I fish structure the bulk of the time. I either quietly anchor just within casting range or given the fact I have a poly yak, let it get wedged against the pylons holding me in place due to the wind or current while I extract a few bream from within. The biggest thing to fishing SPs is to do so SLOWLY. Do this and success is assured.

Catch ya Scott


----------



## Peril (Sep 5, 2005)

Nic said:


> The one thing I realised from a yak is that you can't target pontoons or jetties easily. That's what everyone does but its just too hard from a yak with wind and current issues. That's where I started and had an absolute sh^% of a time. But drifting along in a current with a 1/8th jig head, a 3" SP and giving a slight lift or twitch you're bound to get a flattie sooner or later. I'm quite keen to try for tailor and whiting now. Those sandworms are good for whiting, but I'm yet to get any of size.


Nic agree wholeheartedly. If the drift is slow or you anchor up, cast and retrieve with sps can get you flatties and bream as well. Had a lot of success with 3" powerminnow and some with 2" powerminnows.

Jobs:
1. Print the passage of the kayak fishing thread starting at "I fish structure" and ending at "(Sep 5, 2005)".
2. Carry on the kayak fishing thread from the point where it stops.
The records that come next are separate material, unrelated to the kayak fishing thread above.

Data excerpts:
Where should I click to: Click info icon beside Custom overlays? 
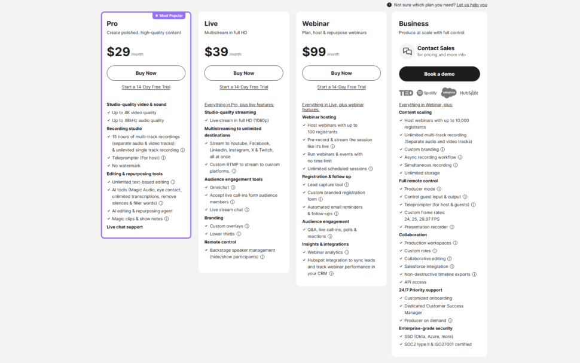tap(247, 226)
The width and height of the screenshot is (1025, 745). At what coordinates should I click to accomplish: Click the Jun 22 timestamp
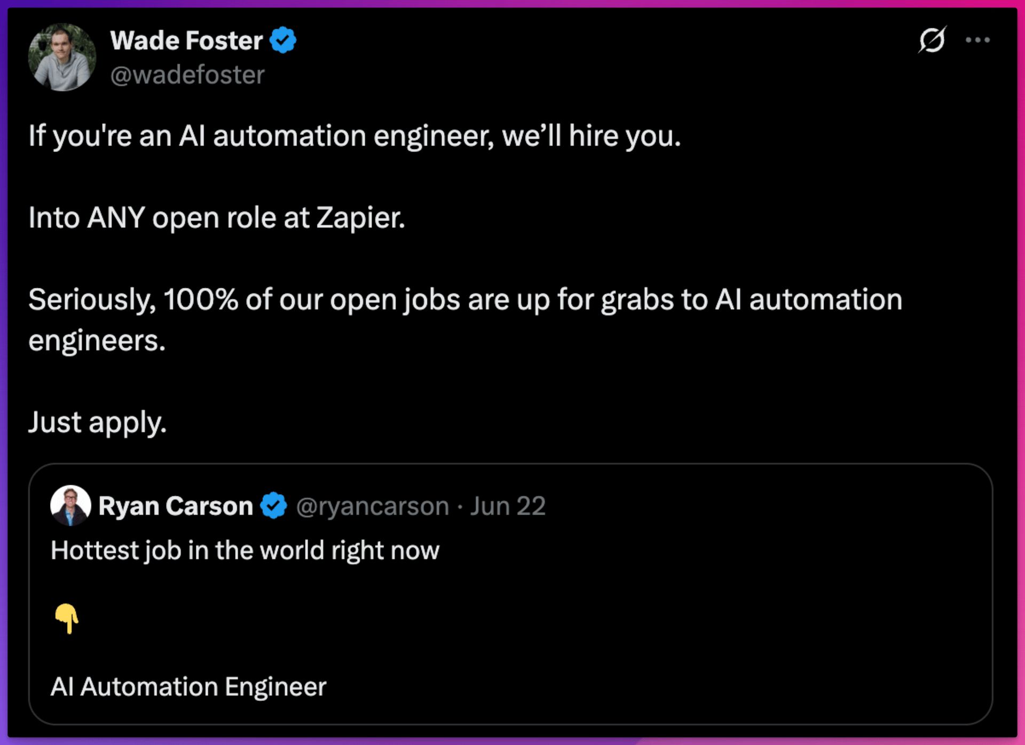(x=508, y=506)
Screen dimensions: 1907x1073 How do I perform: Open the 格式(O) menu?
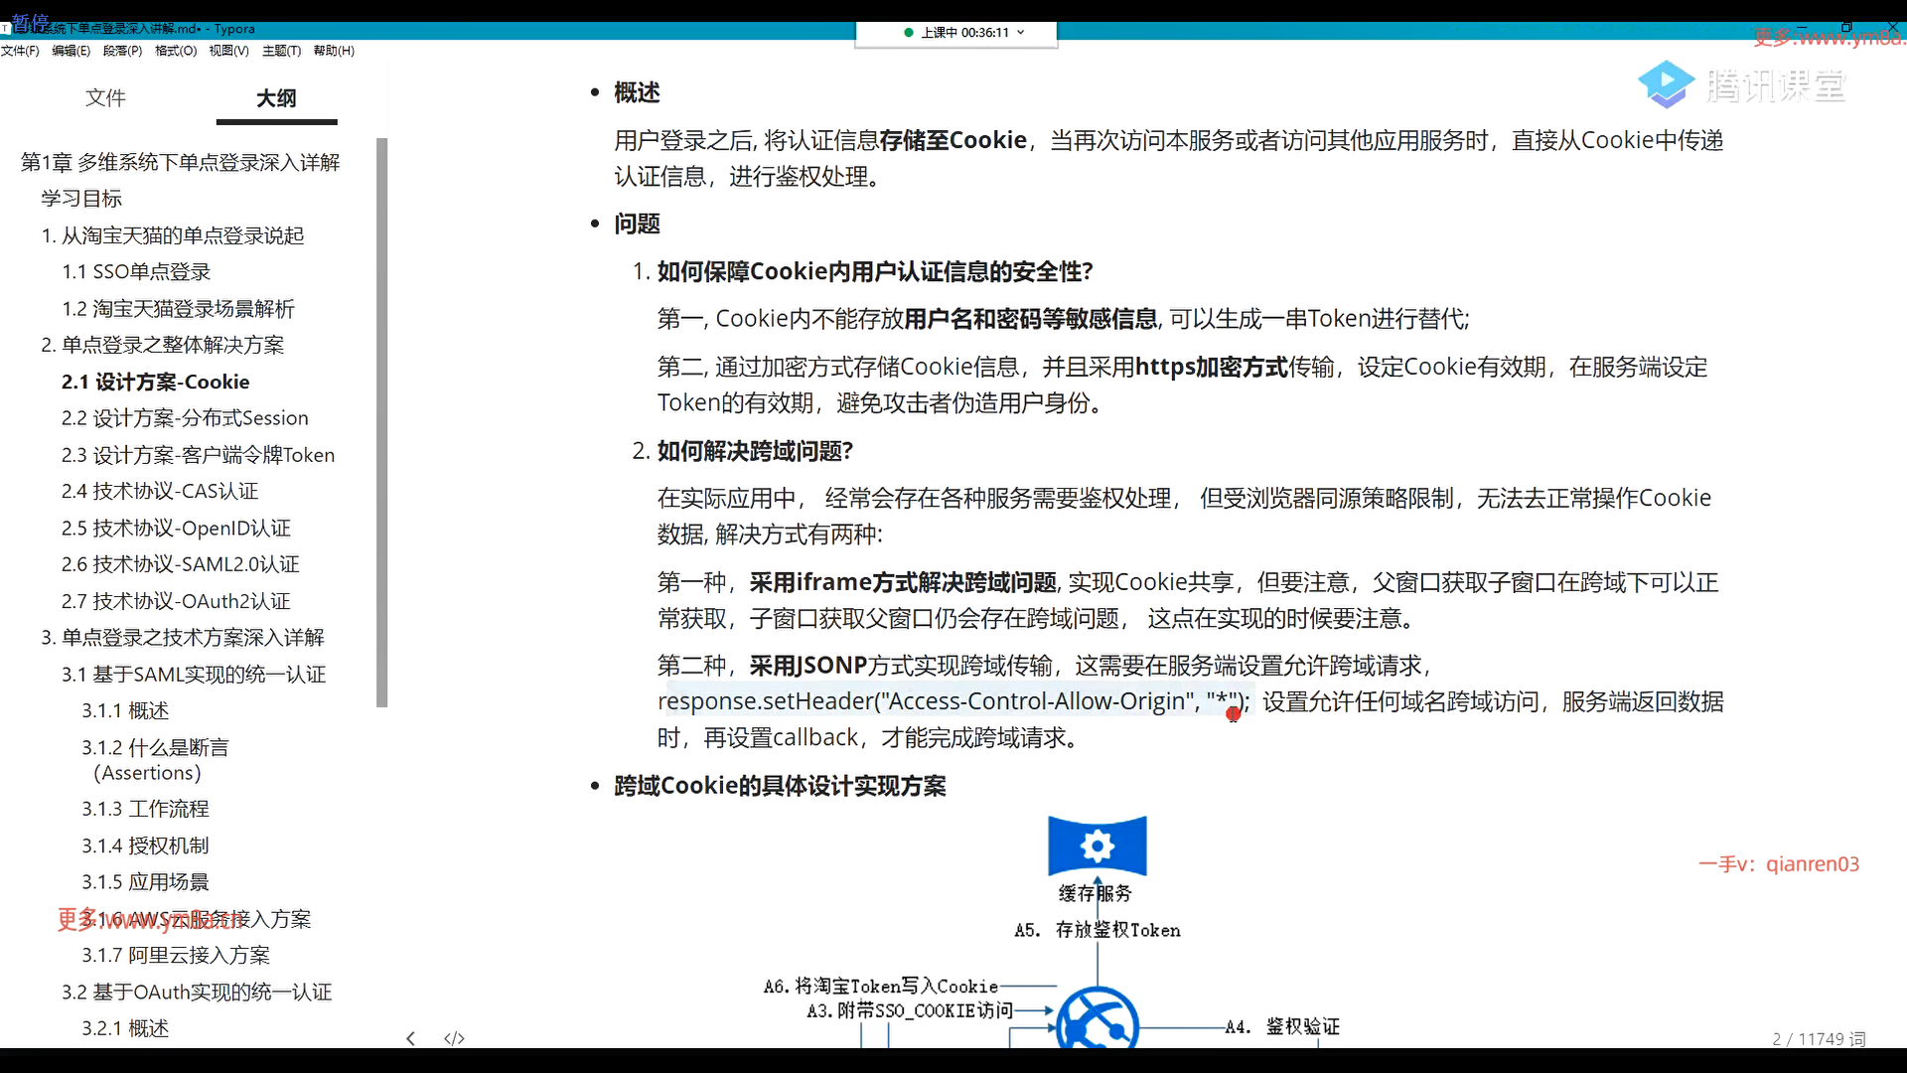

Answers for this exercise:
1.
I fish structure the bulk of the time. I either quietly anchor just within casting range or given the fact I have a poly yak, let it get wedged against the pylons holding me in place due to the wind or current while I extract a few bream from within. The biggest thing to fishing SPs is to do so SLOWLY. Do this and success is assured.

Catch ya Scott


----------



## Peril (Sep 5, 2005)

2.
I have been fishing sps for 3yrs and haven't taken a whiting, although I know it is possible. Had much greater success with trolled hbs and they will also strike poppers.


----------



## Guest (Sep 28, 2006)

I'm a big advocate for soft plastics and I've always found them to be perfectly suited to kayak fishing for a number of reasons. Most of you guys already using them know that they can catch almost anything, and will often outfish bait. Thats the most obvious advantage, but another that I really appreciate is that it minimizes what you need to take with you. I typically only take a handfull of SPs and jigheads in a small waterproof container that fits neatly into a pocket on my PFD.

And because using them is simpler than messing around with hooks, sinkers and bait, it's more efficient and far less fiddely to be using them in the limited space you have on a yak.

Another big plus is that they usually only ever seem to lip hook fish, which means unwanted fish typically get returned quickly and relatively unharmed.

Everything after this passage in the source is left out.